Growing up in custody can be scary. Prisons holding children are “significantly more violent” than jails holding adult men, chief inspector of prisons Charlie Taylor said last year.

He was commenting on the “bleak” findings of the children in custody 2022-23 report, which interviewed children aged 12 to 18 in secure training centres and young offender institutions. The report found that children continued to spend far too long alone in their cells. Just 46% of children reported feeling cared for by staff, and 32% of children did not have a single member of staff they trusted to help them if they had a problem.

“We are storing up real problems for the future by failing to help children learn better ways to manage frustration and conflict and giving them access to the education many of them have missed out on in their lives before they were incarcerated,” Taylor said.
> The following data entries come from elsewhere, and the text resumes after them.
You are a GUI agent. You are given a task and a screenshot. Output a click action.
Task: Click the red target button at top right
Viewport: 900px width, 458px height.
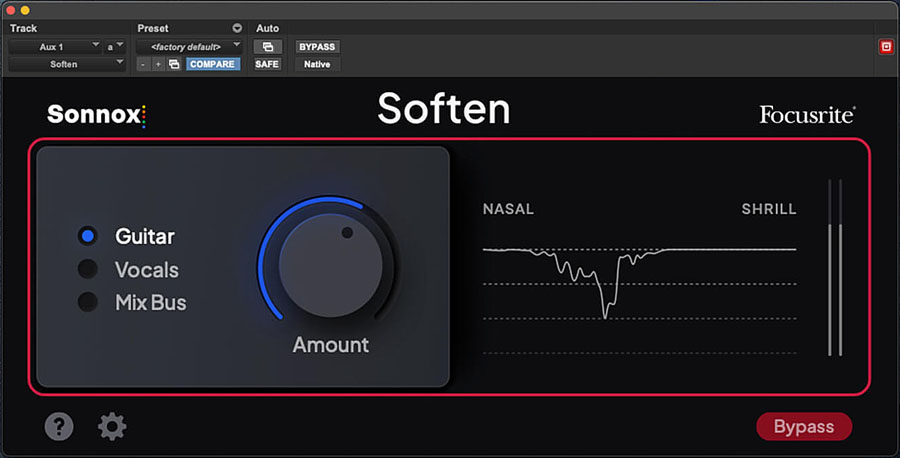pos(886,47)
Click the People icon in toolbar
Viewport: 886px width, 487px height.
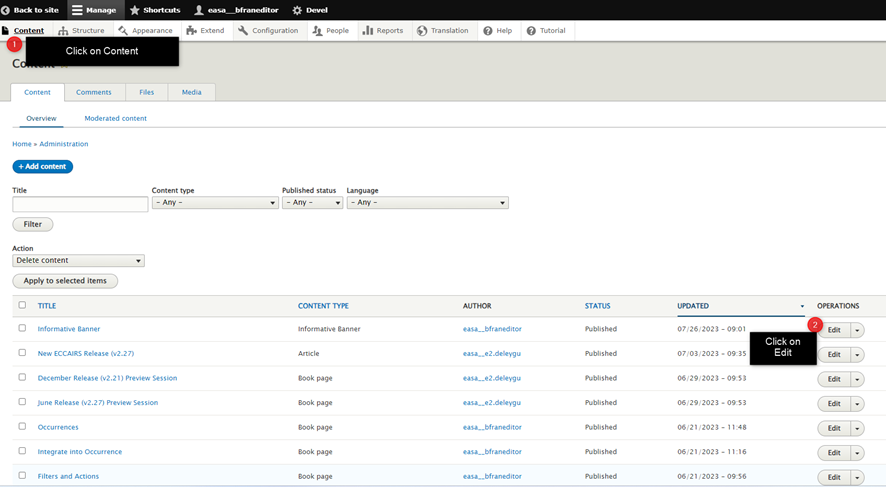tap(318, 31)
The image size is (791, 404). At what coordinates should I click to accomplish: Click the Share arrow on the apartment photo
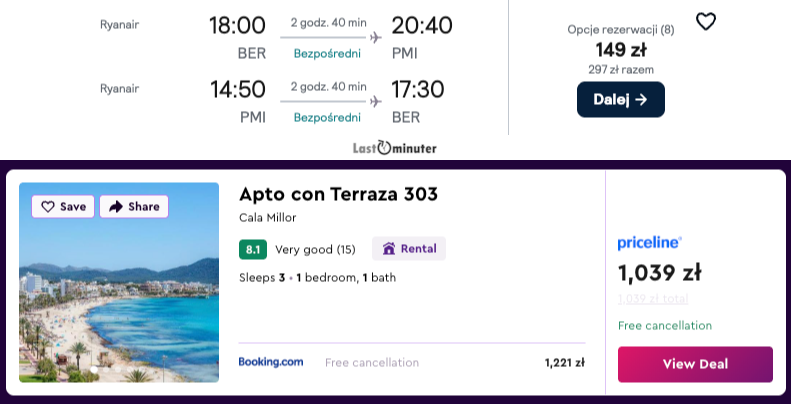(x=116, y=206)
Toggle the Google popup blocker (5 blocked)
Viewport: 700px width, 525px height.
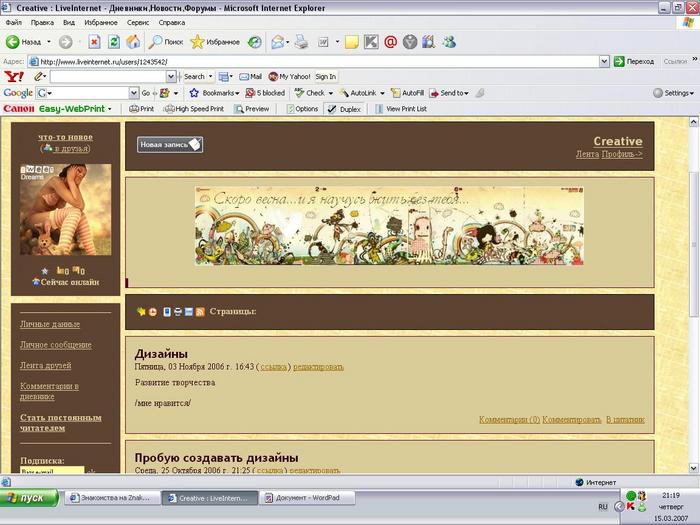pyautogui.click(x=264, y=93)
Dwayne agrees. The young man wasn’t ”scared” of prison because he “didn’t know any other life” – but he couldn’t find a way out of the cycle of violence.

“I’ve been shot, stabbed and chopped in the head with a machete. I’ve been paralysed on my left, scars all over my body, I could have been killed so many times, but I didn’t care about my own life let alone anyone else’s,” he said.

In 2014, Dwayne was “at rock bottom”. Something had to change.

“I’d just met my now wife, Mel, but neither of us were in a place to make things work. If I carried on as I was, I would have destroyed us both,” he recalls. “I had to heal my trauma.”

Through a combination of therapy and meditation, Dwayne started his path to recovery. Just a few weeks after his release, he married Mel. The couple went on to set up Roadlight and 7RoadLight CIC, two social enterprises that work with the Ministry of Justice, local authorities, councils, schools, social services and other charities to support vulnerable families and young people.

He wants to prevent future generations from “suffering and criminality” – and prevent the victims of crime, the “innocent people who are hurt along the way.”

“We look at a criminal or a young person committing a crime, and form our opinions,” he said. “But there’s cause and effect here.”

Actor and Harry Potter star Zoë Wanamaker – who voices Causeway’s new animation – agrees.

“I hope by people seeing Dwayne’s story told, we can bring more compassion when we look at those who have been involved in the criminal justice system,” she said. 

“In many case, traumas and abuses in childhood can affect the steps which somebody takes, and the opportunities open to them.”